The really high return on assets value (15.3%) is important because it is a measure of how profitable the company is relative to its assets, telling us how efficient a management team is at using its assets to generate earnings (for comparison purposes, Baidu has the highest ROA in the large-cap internet information providers industry followed by TripAdvisor Inc. (NASDAQ:TRIP) which sports an ROA of 14.4% and Google Inc. (NASDAQ:GOOGL) which sports an ROA of 12%).
Below is a comparison table of the financial metrics for when I wrote all articles pertaining to the company.
Payout TTM (%)
Looking first at the relative strength index chart [RSI] at the top, I see the stock muddling in middle-ground territory with a current value of 49.31. I will look at the moving average convergence-divergence [MACD] chart next. I see that the black line is above the red line with the divergence bars increasing in height, indicating bullish momentum. As for the stock price itself ($156.11), I'm looking at $167.25 to act as resistance and $153.96 to act as support for a risk/reward ratio which plays out to be -1.38% to 7.14%.
- Deutsche Bank has upgraded the stock to a "Buy" rating. The price target was also increased from $178 to $229 as the analyst stated, "We believe it is unjustified for BIDU to trade at a significant discount vs. [peers] amid steadily improving fundamentals.
- The company beat earnings by $0.21. For the first quarter earnings were $1.24 on revenue of $1.52 billion.
- The company not only beat earnings but they also guided second quarter revenue higher. Revenue growth for the first quarter was 59.1% compared to 50.4% in the fourth quarter. The company however did spend a lot more having SG&A increase 136.9% from the prior year due to mobile promotional efforts which should help the company make more money going forward.

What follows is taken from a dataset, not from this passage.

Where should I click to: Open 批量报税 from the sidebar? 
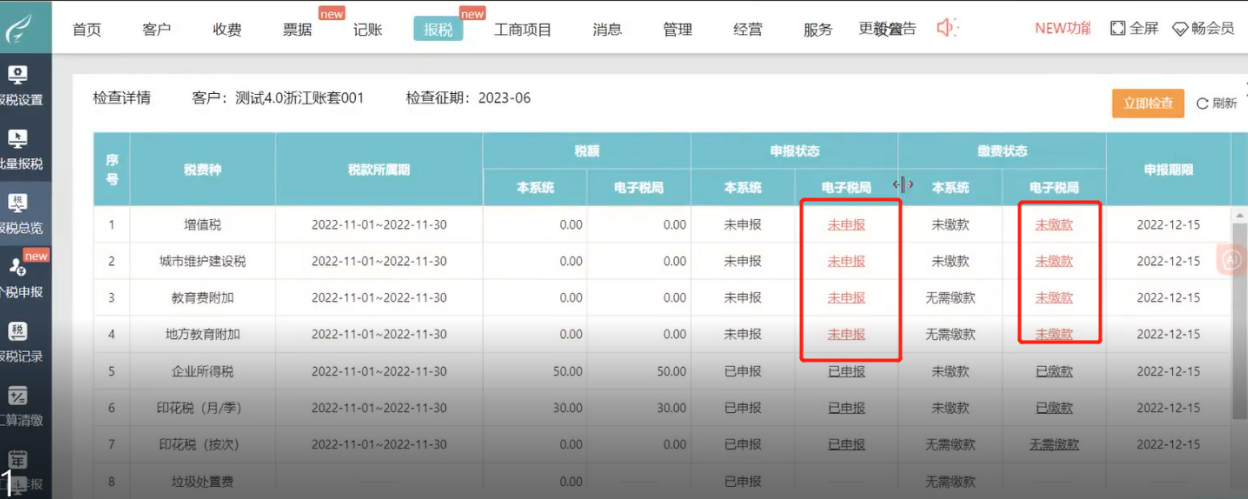[x=20, y=150]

We are currently in an environment where the growth for internet information stocks is high, but at the same time the multiples are even higher. With the high-flying names selling off of late there are definitely some opportunities out there to capitalize on some stocks, and I believe Baidu is one of those names. Fundamentally the company is fairly valued based on next year's earnings estimates but inexpensively valued based on next year's earnings growth potential. Financially, the efficiency ratios have deteriorated a bit but are still really high. On a technical basis I believe the stock may have a little upside to it in the short term. Due to the slightly bullish technicals, high near-term earnings growth expectations, and high long-term earnings growth expectations, I will pull the trigger here right now but only on a small batch.
Disclaimer: This article is meant to serve as a journal for myself as to the rationale of why I bought/sold this stock when I look back on it in the future. These are only my personal opinions and you should do your own homework. Only you are responsible for what you trade and happy investing!
Disclosure: I am long BIDU, TRIP, SPY. I wrote this article myself, and it expresses my own opinions. I am not receiving compensation for it (other than from Seeking Alpha). I have no business relationship with any company whose stock is mentioned in this article.